In 2011, 720 people were considered to have “possible ALS” based on a single riluzole prescription and were not included in the registry. Of them, 305 (42%) were classified as registry-eligible by 2017, with 186 of them (61%) meeting “confirmed ALS” criteria.
Under the newly proposed diagnostic criteria, all 720 of these people would have been deemed a “likely ALS” case in 2011 and eligible for registry inclusion. Added to the 12,187 ALS cases already considered definitive under the existing criteria, this would bring the total number of cases to 12,907 for that year.
In subsequent years, this pattern persisted, raising the total count of registry-eligible ALS cases.
For 2017, the most current year of available ALS prevalence data, 1,584 additional cases would have been considered, for a final 19,384 total cases.
“Over time, some of the ‘likely ALS’ cases could become ‘confirmed ALS’ cases as the Registry obtains more validating information (e.g. medical encounter code, NDI death certificate stating ALS as a cause of death),” the team wrote.

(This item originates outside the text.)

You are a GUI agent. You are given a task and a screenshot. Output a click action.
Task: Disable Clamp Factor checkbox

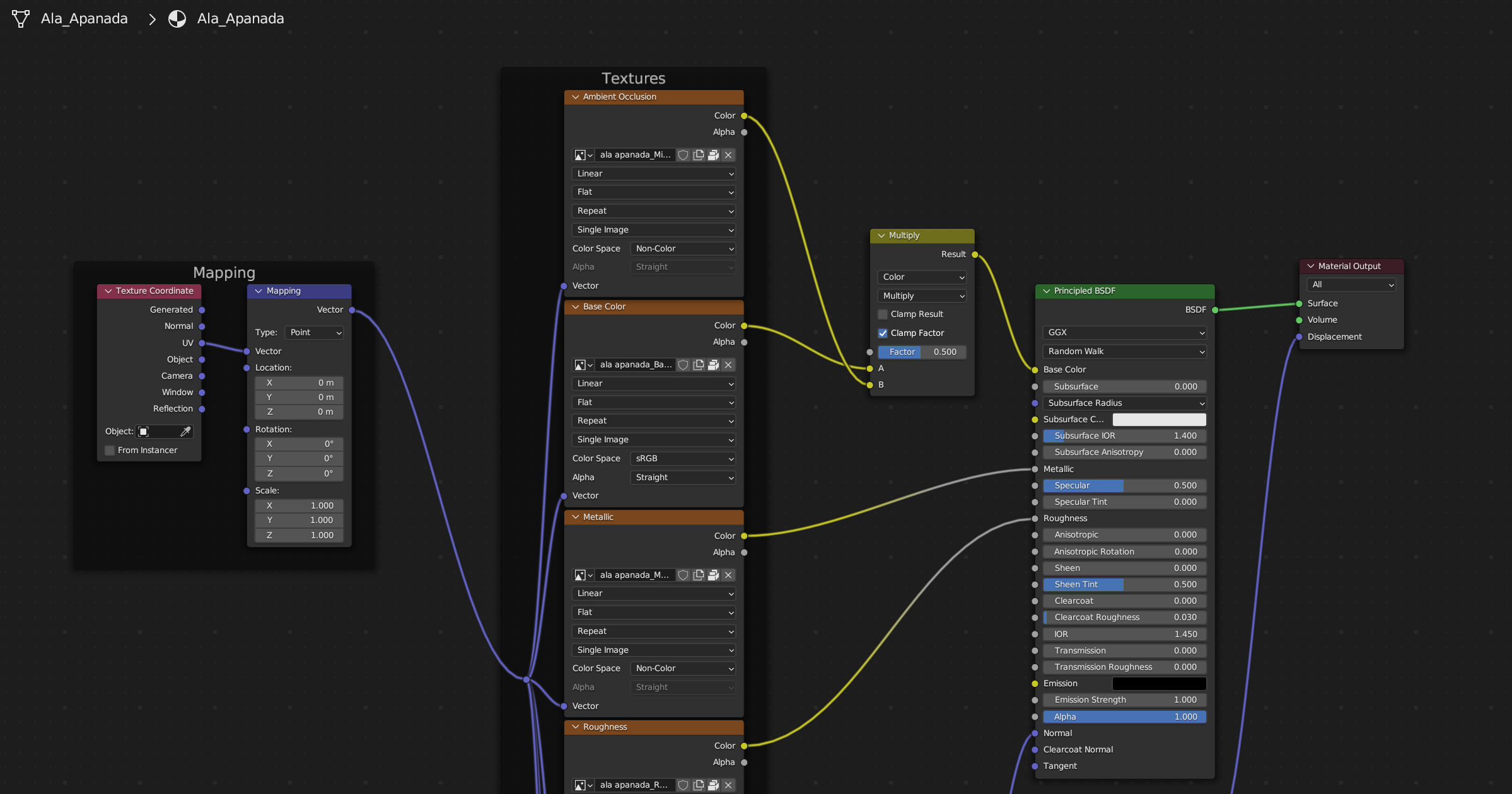pyautogui.click(x=883, y=333)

“By introducing this new classification, the total ALS cases in each year will be inclusive of those who are eligible by a single qualifier alone, reducing the likelihood of undercounting the persons with ALS living in the US,” they added.
Overall, “the data analyses conducted by the Registry support the adjusting of the case-finding algorithm and reclassifying cases into more descriptive categories, beginning with calendar year 2018 data,” the researchers wrote.
They noted that the registry’s framework will continue to be updated as new ALS therapies are approved and new data sources become available.
“If it is determined these therapeutics will primarily be used for ALS, then it is our intent to add them as a criterion for a Registry-eligible case,” the team concluded.